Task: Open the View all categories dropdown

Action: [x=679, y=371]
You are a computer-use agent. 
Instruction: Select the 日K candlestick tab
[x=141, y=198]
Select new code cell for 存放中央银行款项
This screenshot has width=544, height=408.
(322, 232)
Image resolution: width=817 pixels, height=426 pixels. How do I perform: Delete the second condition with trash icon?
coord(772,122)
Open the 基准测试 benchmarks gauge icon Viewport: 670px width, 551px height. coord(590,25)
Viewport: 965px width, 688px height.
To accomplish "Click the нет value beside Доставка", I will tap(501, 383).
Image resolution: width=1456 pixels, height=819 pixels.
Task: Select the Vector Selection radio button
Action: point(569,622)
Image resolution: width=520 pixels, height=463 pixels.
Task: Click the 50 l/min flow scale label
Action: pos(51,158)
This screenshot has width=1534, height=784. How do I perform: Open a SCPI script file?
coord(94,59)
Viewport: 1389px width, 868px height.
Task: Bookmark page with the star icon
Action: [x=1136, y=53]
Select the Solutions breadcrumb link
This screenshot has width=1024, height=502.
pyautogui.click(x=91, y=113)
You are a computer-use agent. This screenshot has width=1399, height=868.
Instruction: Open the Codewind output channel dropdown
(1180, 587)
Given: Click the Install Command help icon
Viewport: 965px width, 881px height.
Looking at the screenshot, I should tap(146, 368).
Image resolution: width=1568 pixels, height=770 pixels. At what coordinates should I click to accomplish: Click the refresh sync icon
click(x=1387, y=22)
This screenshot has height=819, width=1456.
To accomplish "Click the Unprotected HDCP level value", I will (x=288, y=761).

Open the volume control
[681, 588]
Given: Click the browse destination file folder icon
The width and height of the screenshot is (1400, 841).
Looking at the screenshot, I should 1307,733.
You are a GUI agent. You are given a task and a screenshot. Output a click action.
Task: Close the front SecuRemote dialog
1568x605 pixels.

============================================================

> [WHAT IS NEEDED]:
How many lines of the data above contain the string "agent"? Reply with the number alone.

> [REPLY]:
3